Rotten and insufficient food, isolation from their families and lawyers, denial of medical care and access to the outdoors are among the inhumane conditions protested this summer by 100 of the more than 300 men confined at the Etowah County Detention Center in Gadsden, Alabama, under a contract with U.S. Immigration and Customs Enforcement (ICE).
The Etowah county jail is one of more than 250 detention facilities around the country that hold tens of thousands of immigrants detained each year by ICE while they await court dates or deportation. NBC News reported this week that even those accused of relatively minor infractions, such as overstaying a visa, can be held for months – or even years – fighting their cases without the benefit of rights and resources guaranteed to those accused of criminal acts.

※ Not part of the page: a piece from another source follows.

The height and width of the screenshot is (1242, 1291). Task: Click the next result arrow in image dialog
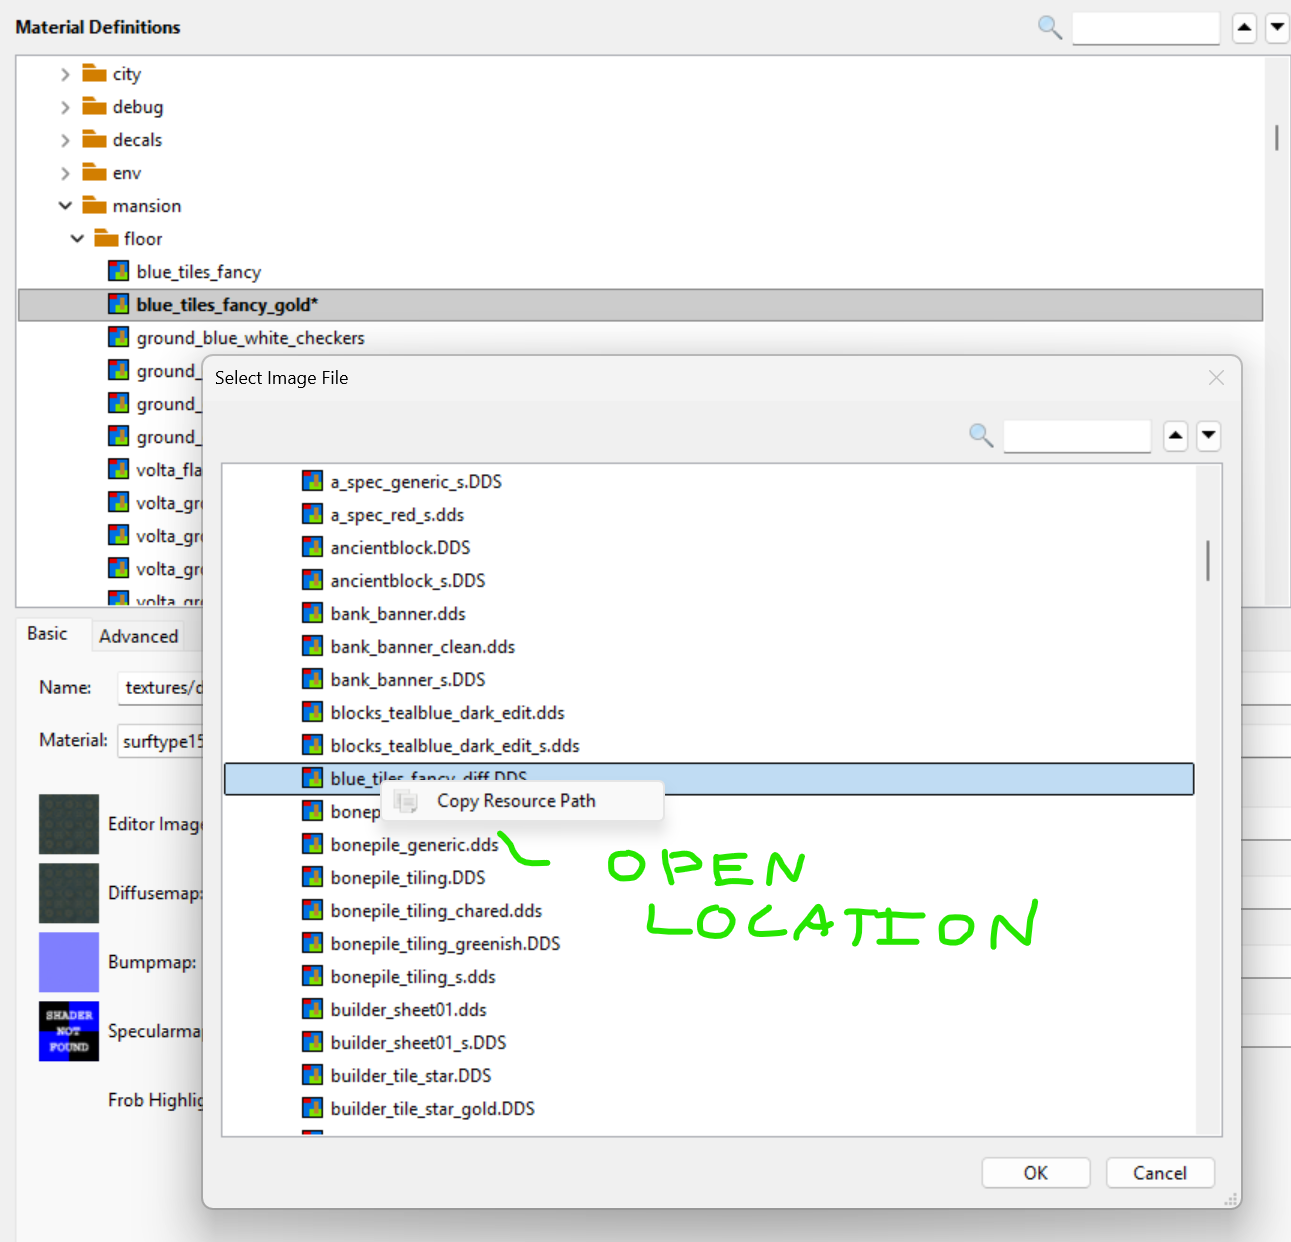click(x=1209, y=436)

Those detained by ICE at Etowah include asylum seekers, immigrants fighting deportation or seeking special status to remain in the country, and immigrants whose home countries refuse repatriation. They are not being detained for punishment, yet they are treated as prisoners, wearing uniforms, confined in small cells and forced to mingle with general inmate populations, and they face long, open-ended stays in a jail designed for short-term inmates.
Like the rest of the jail’s inmates, ICE detainees are not allowed contact visits with family or friends; the commissary, where they can purchase extra food or toiletries, is prohibitively expensive; phone calls, often their sole link to far-away family members, cost up to $1 a minute. Immigration lawyers, and courts, are difficult to access from Etowah, and many detainees described inadequate medical care.

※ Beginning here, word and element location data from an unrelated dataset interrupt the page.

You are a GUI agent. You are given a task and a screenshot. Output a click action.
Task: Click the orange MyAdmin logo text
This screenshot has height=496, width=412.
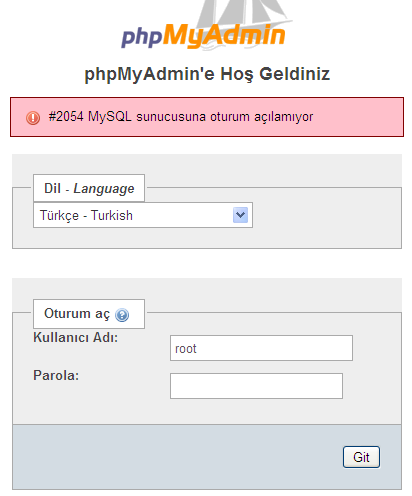(x=224, y=36)
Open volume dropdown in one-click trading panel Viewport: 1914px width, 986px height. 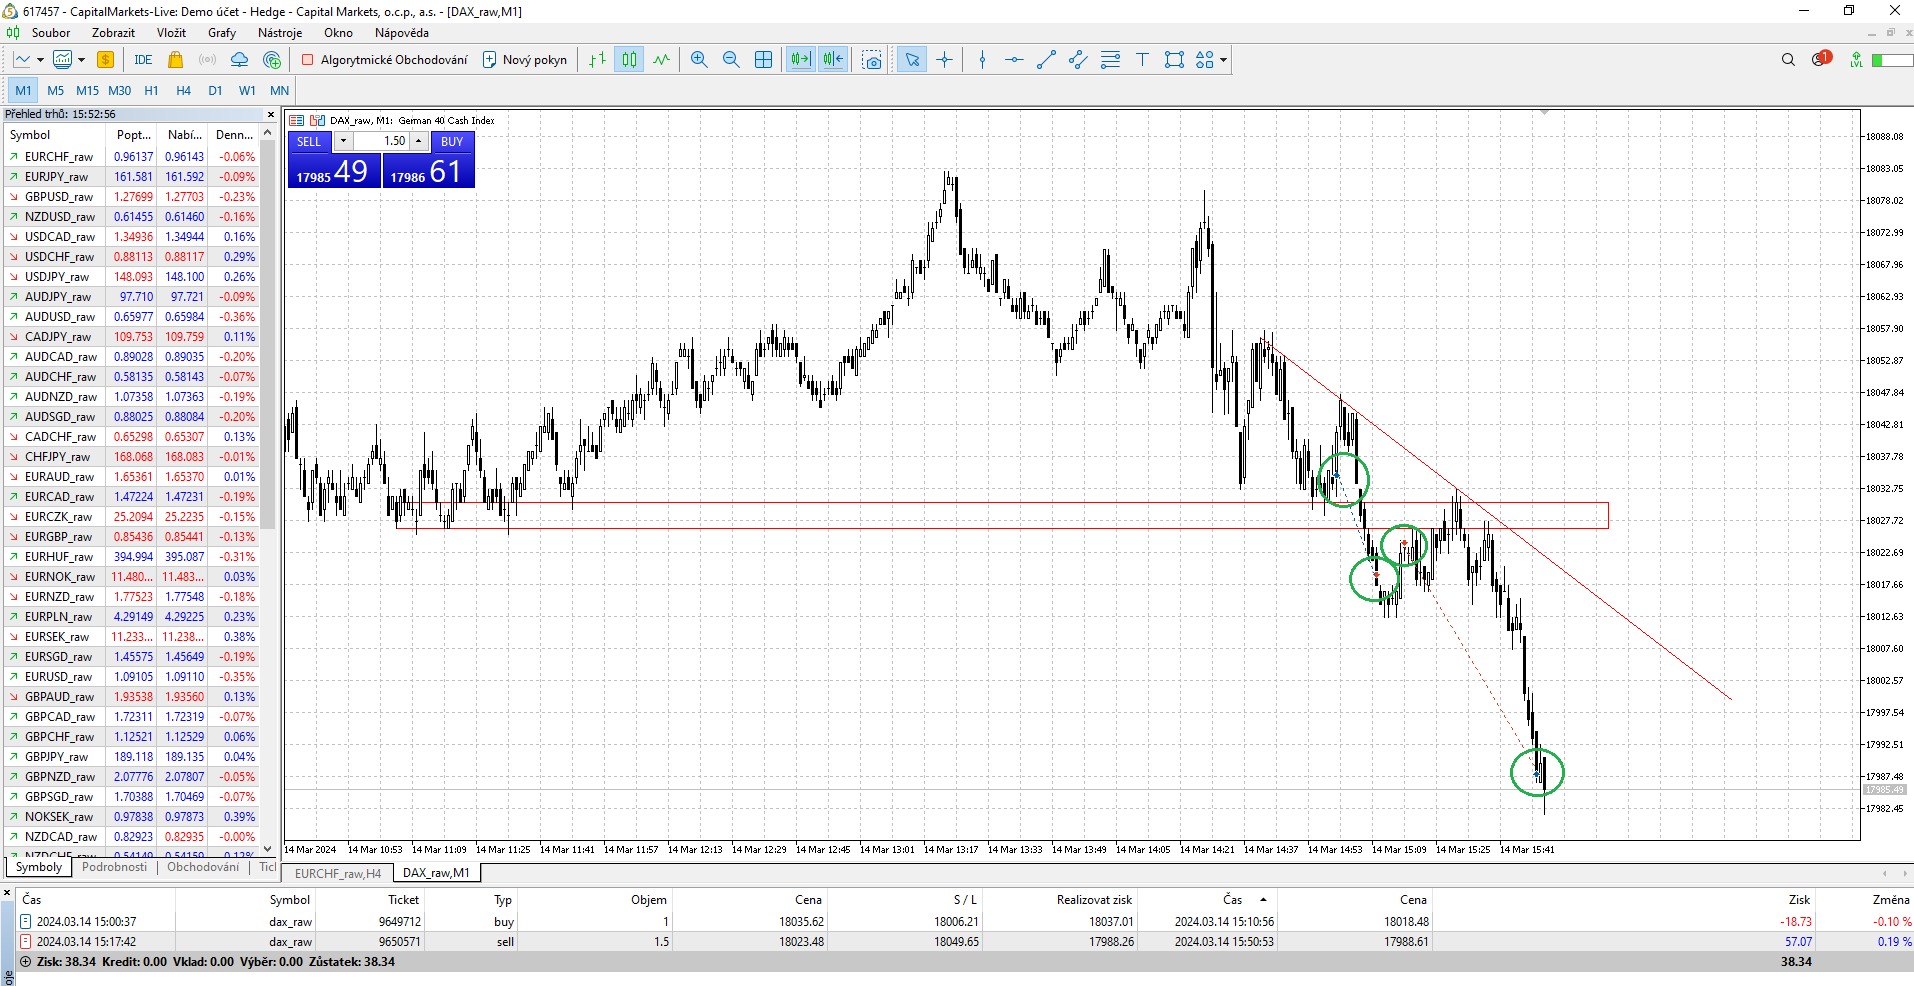coord(343,141)
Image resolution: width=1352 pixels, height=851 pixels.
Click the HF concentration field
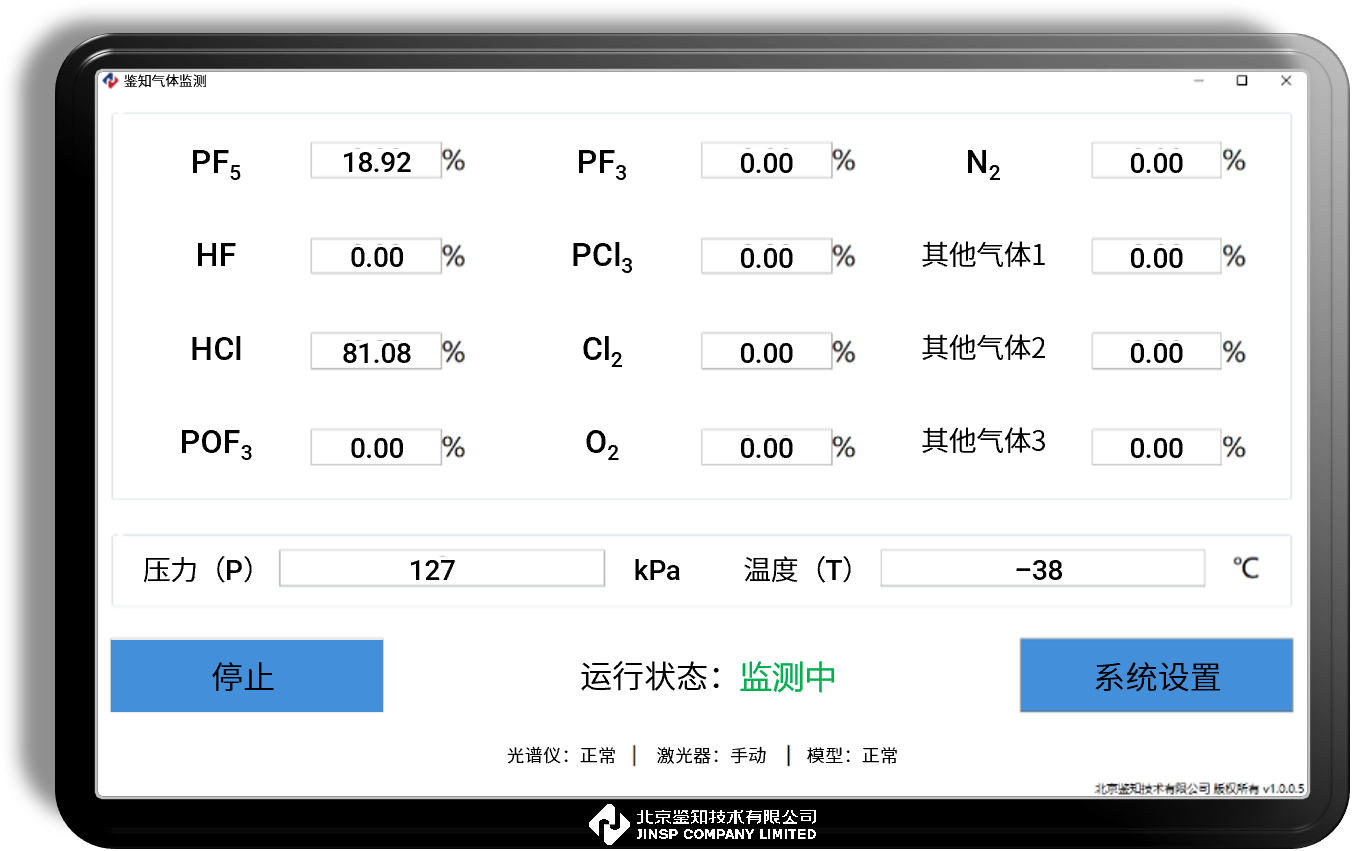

ICE’s own reports, as well as inspections by third parties, have noted deficiencies. A 2008 ICE inspection report noted two suicides by county inmates within a six-month period. ICE records from that year also indicate that a female detainee tried to hang herself in her cell. The food supply was the subject of a grand jury investigation in 2010. Jurors concluded it was sufficient.
The expense of transporting detainees to and from court and lack of access to ICE staff and attorneys were among the reasons why ICE announced it would stop using Etowah in 2010. But ICE pays $40 per detainee daily to the county, adding up to $5 million annually. The federal government also paid the majority of the cost of renovating the jail. Losing that federal money would be a “devastating blow” to the county budget, Etowah Sheriff Todd Entrekin told the Gadsden Times in 2011.

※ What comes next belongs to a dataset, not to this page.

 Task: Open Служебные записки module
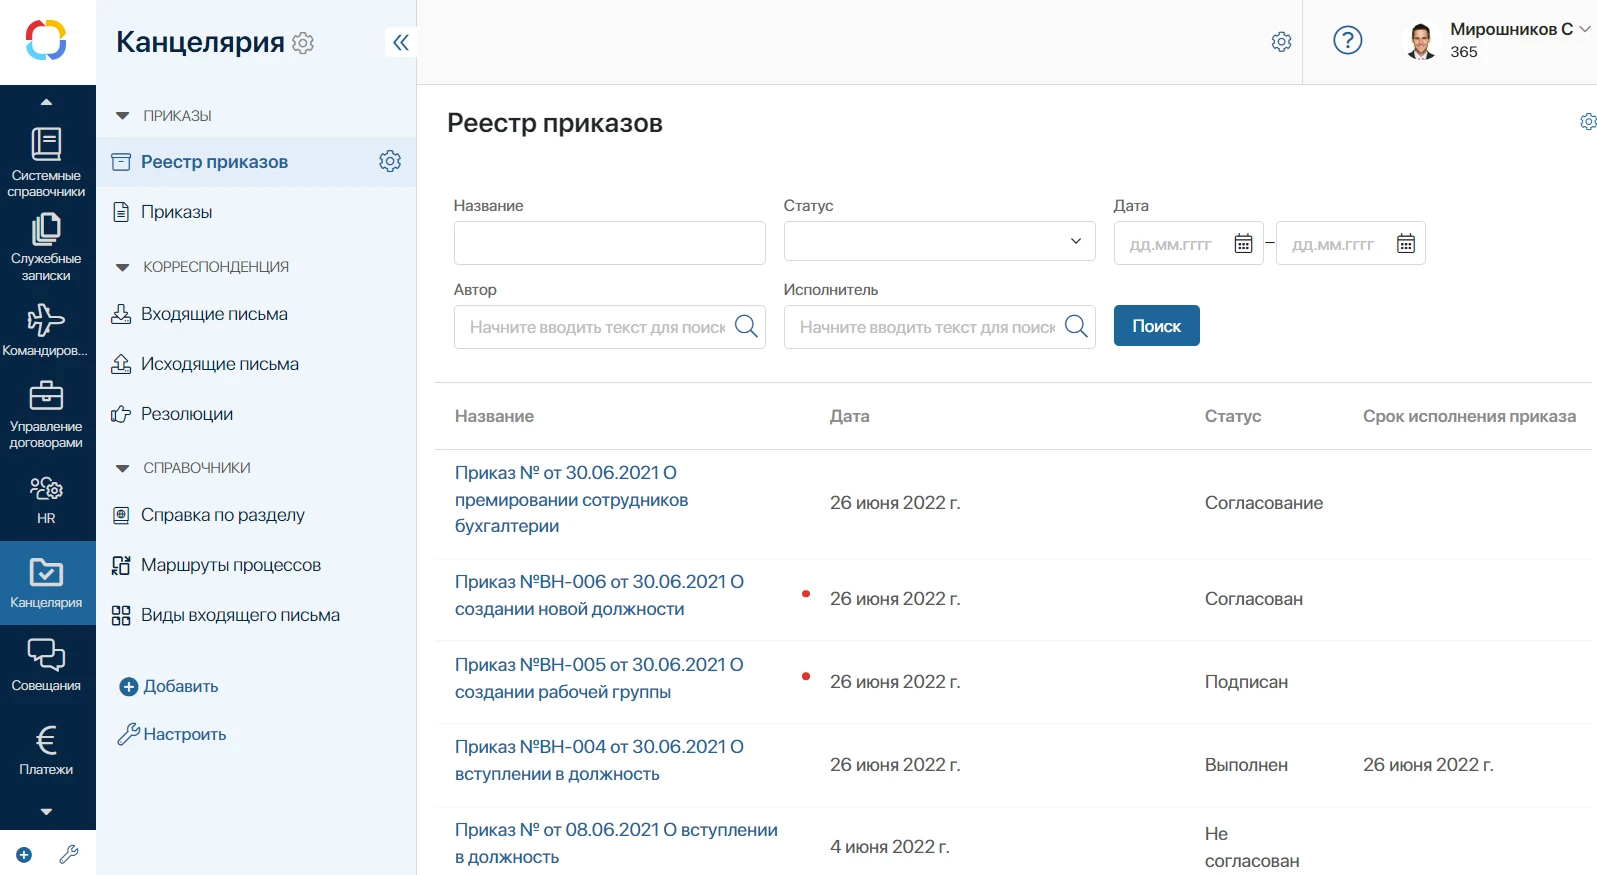pyautogui.click(x=46, y=245)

Alabama Representatives Robert Aderholt and Mike Rogers and Senators Richard Shelby and Jeff Sessions, all Republicans, reacted swiftly, emailing and meeting personally with high-level ICE officials. Rep. Aderholt became chairman of the House Appropriations Subcommittee on Homeland Security in January 2011, giving him power to shape ICE’s budget. Gary Mead, ICE’s executive associate director, wrote after meeting with Aderholt, “I do not believe we will be allowed to leave Etowah without serious repercussions against our budget.”
Control of the Etowah facility was transferred to ICE’s New Orleans field office. About 100 female detainees once housed at Etowah were moved out and new male detainees were moved in. Many are expected to spend long terms at Etowah.
The food quality improved temporarily. But by July, detainees staged a brief hunger strike after complaints that the facility had reverted back to serving food that was rotten and nutritionally inadequate were ignored.